Ejercicio propuesto 1. En el texto de lectura, ¿cuántas personas fueron evacuadas solo en el lado kirguiso de la frontera?

Texto de lectura.
....

En septiembre de este año, la situación en materia de seguridad en el Cáucaso y en Asia Central registró una escalada dramática de la violencia.
El 12 de septiembre, las fuerzas armadas de Azerbaiyán lanzaron un ataque masivo en seis direcciones distintas en el interior del territorio de la vecina Armenia. Después de 48 horas de encarnizados combates se contabilizaron cerca de 300 personas muertas (en cifras oficiales: 207 soldados armenios y 80 azeríes).
En el mismo periodo, del 14 al 20 de septiembre, y a unos 3.000 kilómetros más al este, se produjeron violentos enfrentamientos en la frontera entre Kirguistán y Tayikistán, al sudeste del valle de Ferganá. El número de muertos es objeto de controversia, pero las cifras oficiales sobrepasan el centenar, mientras que tan solo en el lado kirguiso de la frontera fueron evacuadas 140.000 personas.
Numerosos analistas han relacionado el estallido de violencia en el Cáucaso y en Asia Central con el debilitamiento de Rusia a raíz de la guerra en Ucrania. Mientras que el plan inicial de Putin era ocupar Ucrania y reforzar la influencia rusa en el espacio postsoviético, un comentarista ha escrito que “Moscú acelera activamente el declive de su influencia en toda Eurasia, incluidos los antiguos países soviéticos del sur del Cáucaso y de Asia Central”. Marlene Laurelle, en un artículo publicado en Foreign Affairs, incluso ha ido más lejos: no solo Rusia pierde influencia en el espacio postsoviético, sino que “no parece que pueda seguir sirviendo de garante de la seguridad regional para los regímenes de la región […] y varias potencias –principalmente China y Turquía– tienen todas las de ganar”.
El debilitamiento de la posición rusa en el Cáucaso y en Asia Central ha venido acompañado de informaciones según las cuales Rusia iba a retirar tropas de sus bases sitas en esas repúblicas postsoviéticas para desplegarlas en Ucrania. Por ejemplo, en septiembre, nuevos informes sostienen que Rusia había retirado a unos 1.500 militares tan solo de Tayikistán. En otras palabras, a causa de la guerra actual en Ucrania, el ejército ruso se ha debilitado y su influencia sobre el terreno ha menguado mucho.

....

Extracto de datos.
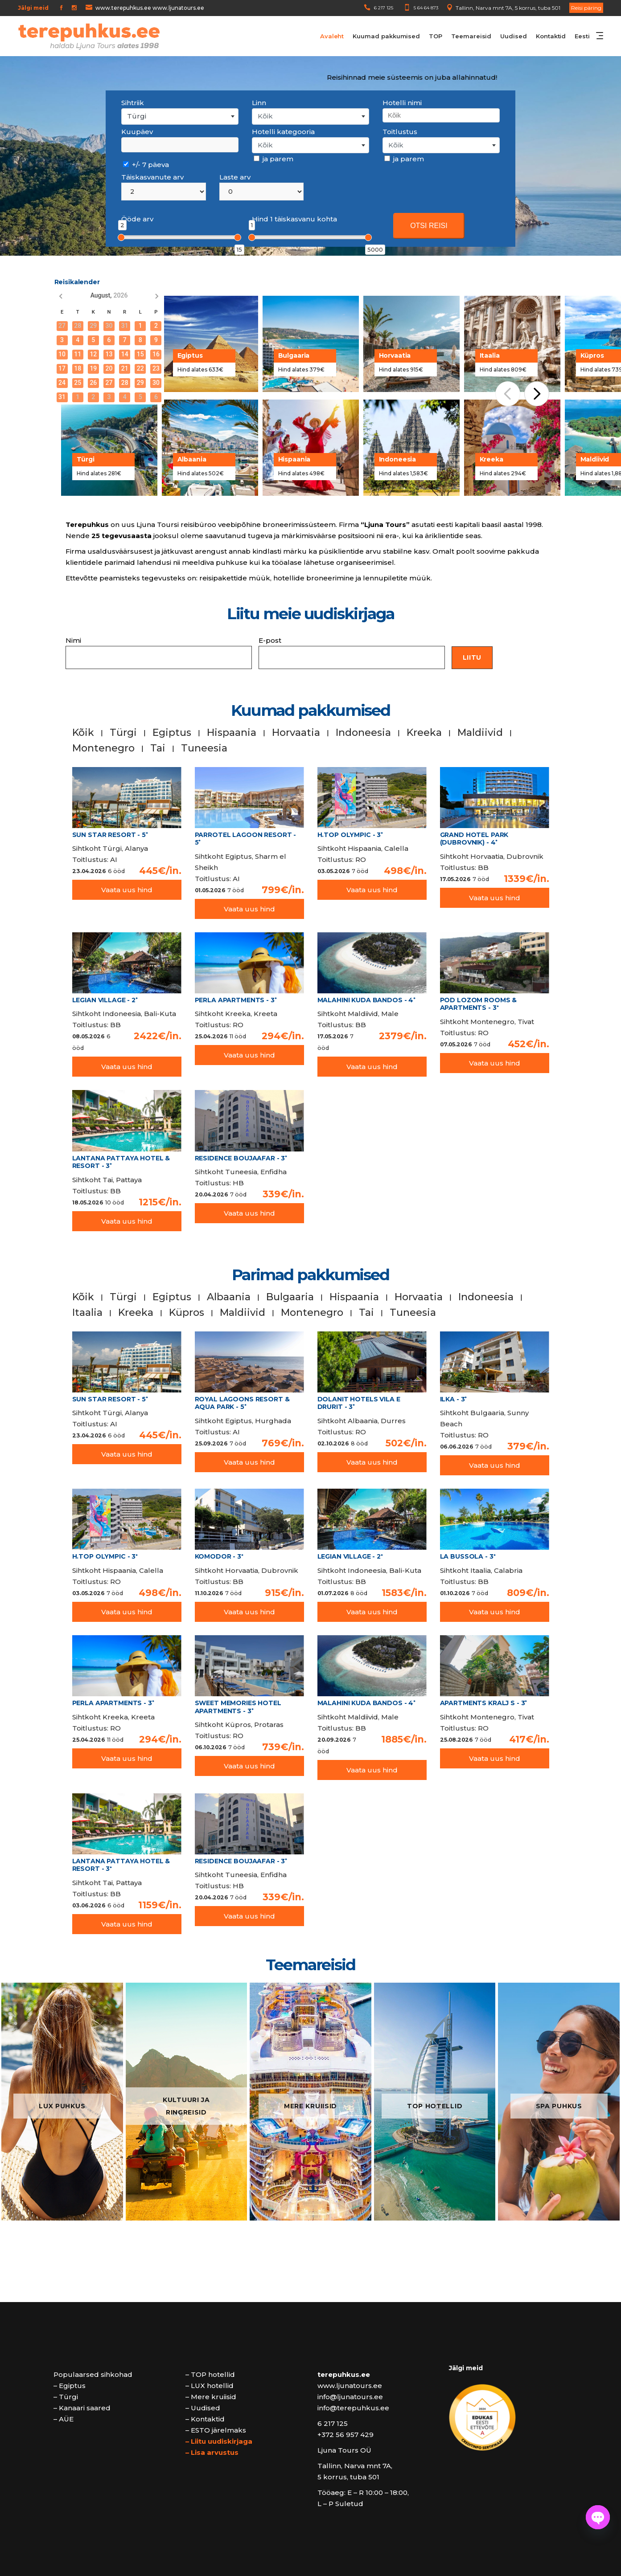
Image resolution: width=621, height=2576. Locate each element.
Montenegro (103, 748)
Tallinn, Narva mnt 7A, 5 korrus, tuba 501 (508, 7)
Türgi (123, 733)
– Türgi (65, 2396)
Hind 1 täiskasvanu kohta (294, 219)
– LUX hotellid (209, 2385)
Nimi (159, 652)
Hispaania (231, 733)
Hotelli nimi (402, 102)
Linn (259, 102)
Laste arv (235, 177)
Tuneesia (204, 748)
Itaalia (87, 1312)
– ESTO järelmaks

....

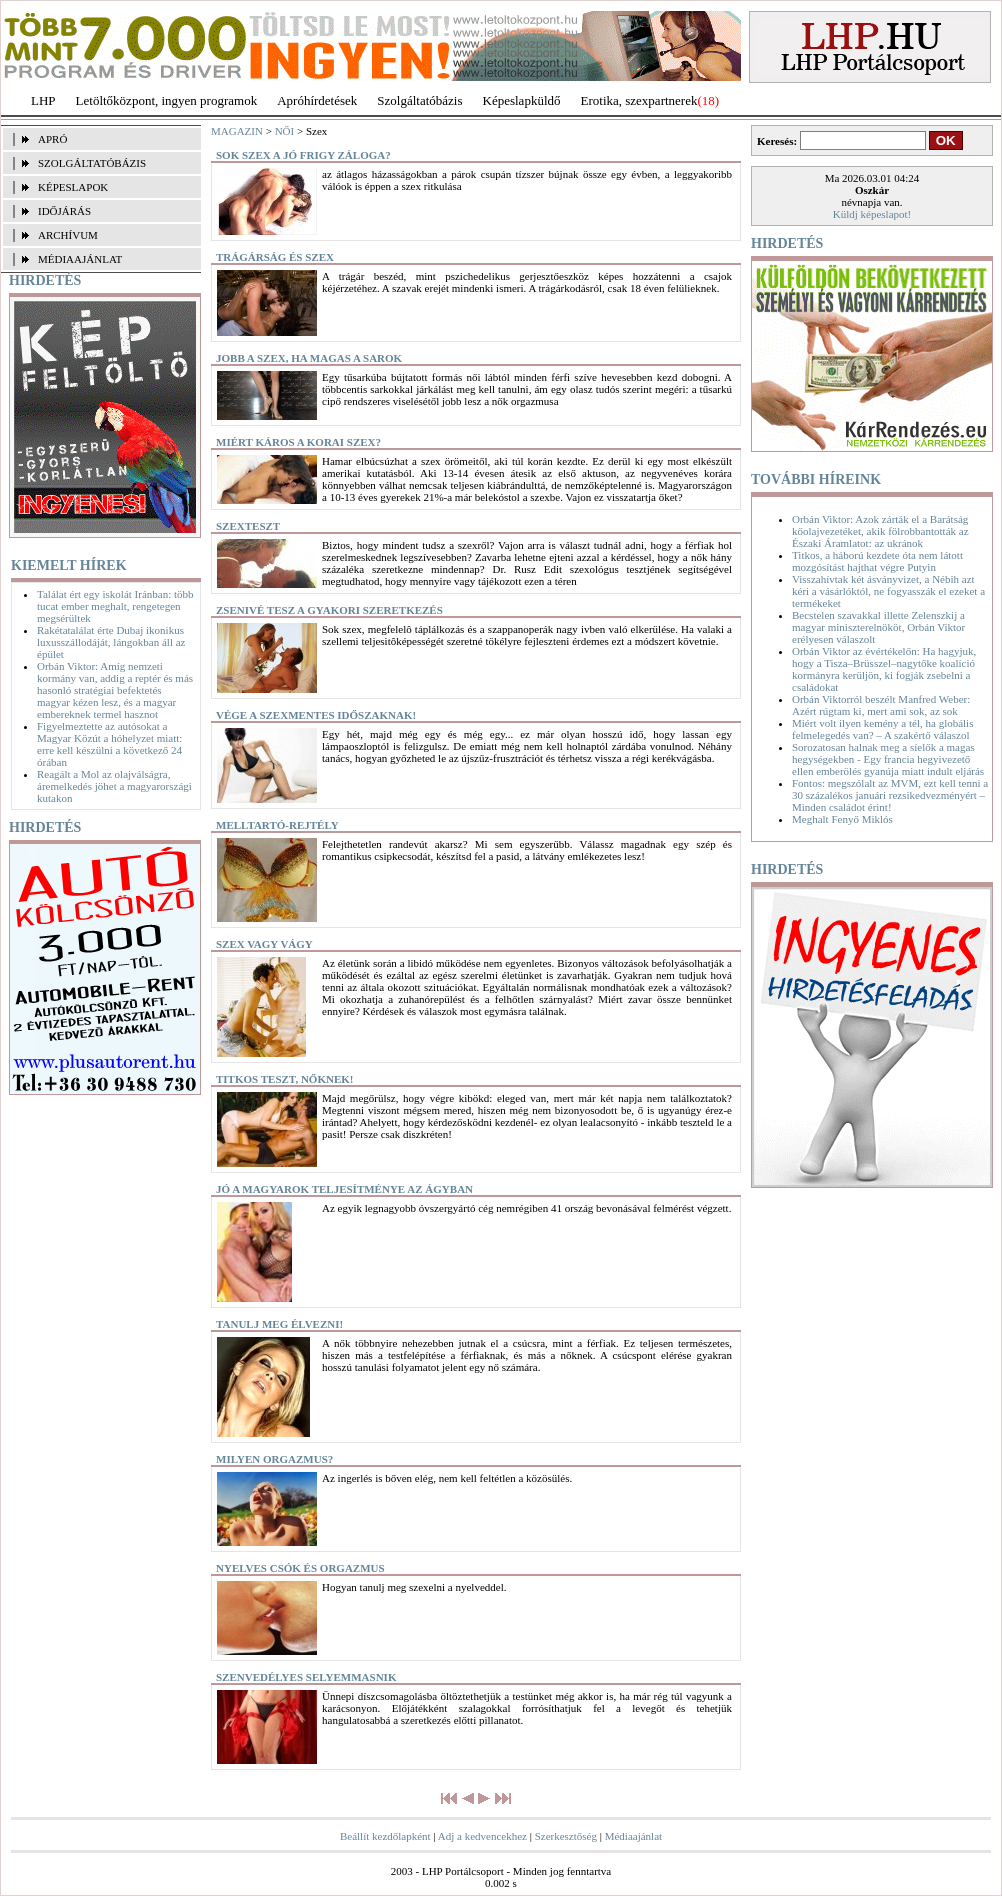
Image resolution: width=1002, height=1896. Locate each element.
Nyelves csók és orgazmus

....

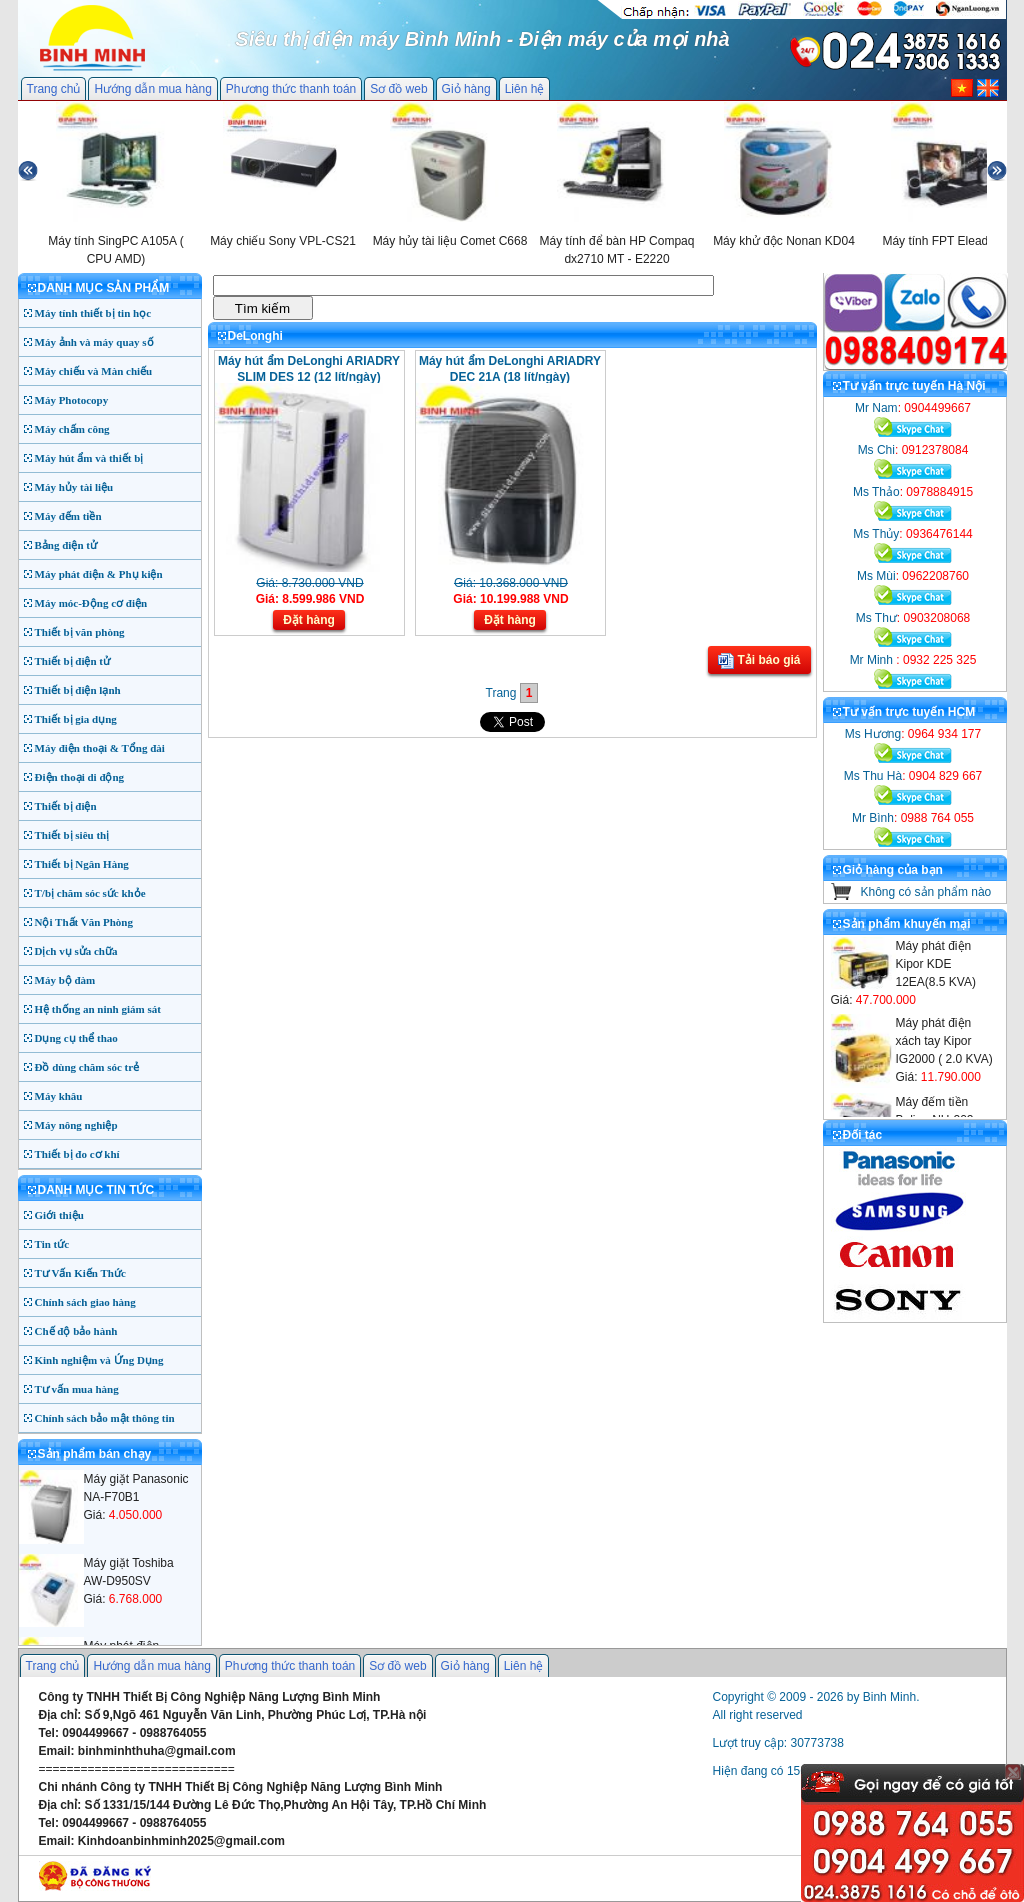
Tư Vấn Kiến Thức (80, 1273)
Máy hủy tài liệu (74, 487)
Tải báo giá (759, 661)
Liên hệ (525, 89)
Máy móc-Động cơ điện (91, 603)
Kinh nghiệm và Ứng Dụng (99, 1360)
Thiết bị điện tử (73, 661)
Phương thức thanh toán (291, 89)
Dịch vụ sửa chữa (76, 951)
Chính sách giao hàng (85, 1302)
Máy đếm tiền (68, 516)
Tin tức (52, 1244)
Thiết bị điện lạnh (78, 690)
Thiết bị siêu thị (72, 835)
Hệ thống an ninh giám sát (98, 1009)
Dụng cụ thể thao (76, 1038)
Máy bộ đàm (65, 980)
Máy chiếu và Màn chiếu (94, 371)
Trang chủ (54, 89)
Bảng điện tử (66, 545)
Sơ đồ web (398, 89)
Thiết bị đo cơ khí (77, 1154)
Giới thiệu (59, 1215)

....

Ejercicio propuesto 2. Reproduce sin cambios las entradas desde la línea que contiene "Máy móc-Động cơ điện (91, 603)" hasta la línea que contiene "Giới thiệu (59, 1215)", ambas incluidas.

Resultado del ejercicio 1. Fueron evacuadas 140.000 personas.

Resultado del ejercicio 2.
Máy móc-Động cơ điện (91, 603)
Kinh nghiệm và Ứng Dụng (99, 1360)
Thiết bị điện tử (73, 661)
Phương thức thanh toán (291, 89)
Dịch vụ sửa chữa (76, 951)
Chính sách giao hàng (85, 1302)
Máy đếm tiền (68, 516)
Tin tức (52, 1244)
Thiết bị điện lạnh (78, 690)
Thiết bị siêu thị (72, 835)
Hệ thống an ninh giám sát (98, 1009)
Dụng cụ thể thao (76, 1038)
Máy bộ đàm (65, 980)
Máy chiếu và Màn chiếu (94, 371)
Trang chủ (54, 89)
Bảng điện tử (66, 545)
Sơ đồ web (398, 89)
Thiết bị đo cơ khí (77, 1154)
Giới thiệu (59, 1215)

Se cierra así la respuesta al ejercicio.